The Senate Committee on Interior presented its report on the floor of the floor upper chamber.
Chairman of the Committee, Senator Bayero Nafada urged the Senate to support the passage of the Bill, saying "the organisation will be of great benefit to the Nigerian youths."
"In response to increasing complexity of the factors responsible for insecurity and the method by which peace and security is being undermined in Nigeria, there is need to develop comprehensive, multi-sectoral, multi-stakeholders and inclusive approaches in order to stem these threats," he said.
The committee recommended that the Nigerian Peace Corps and the National Unity and Peace Corps should be merged as one, since both formations appear the same.
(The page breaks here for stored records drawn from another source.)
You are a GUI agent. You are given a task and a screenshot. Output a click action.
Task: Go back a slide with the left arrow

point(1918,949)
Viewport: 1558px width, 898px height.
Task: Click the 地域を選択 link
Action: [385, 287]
Nafada further said that the committee received 237 written memoranda and numerous oral submissions from government ministries, traditional institutions, religious bodies, academia, NGOs, other various interest groups and individuals.
"Two Hundred and Nineteen (219) of the written memoranda received and most of the oral presentations at the hearing supported the establishment of the Nigerian Peace Corps while Fourteen (14) supported the establishment of National Unity and Peace Corps," he said.
On Thursday March 10, 2016, the Senate had debated on the general principles of the Nigerian Peace Corps Bill, 2016 (SB.173) sponsored by Senator Ali Ndume (Borno South); and the National Unity and Peace Corps Bill, 2016 (SB.183) sponsored by Senator Binta Garba Masi (Adamawa North); and referred to one of its committee for further legislative action.
The Nigerian Peace Corps Bill among others, seeks to empower, develop and provide gainful employment for the youths, to facilitate Peace, Volunteerism, Community Services, Neighbourhood Watch and Nation-building.
It was recommended that the Head of the Corps be referred to as Commandant-General (CG) with six Deputy Commandant – General (DCGs) and six Assistant Commandant – General (ACGs), drawn from the six geopolitical zones which should reflect the Federal Character principle.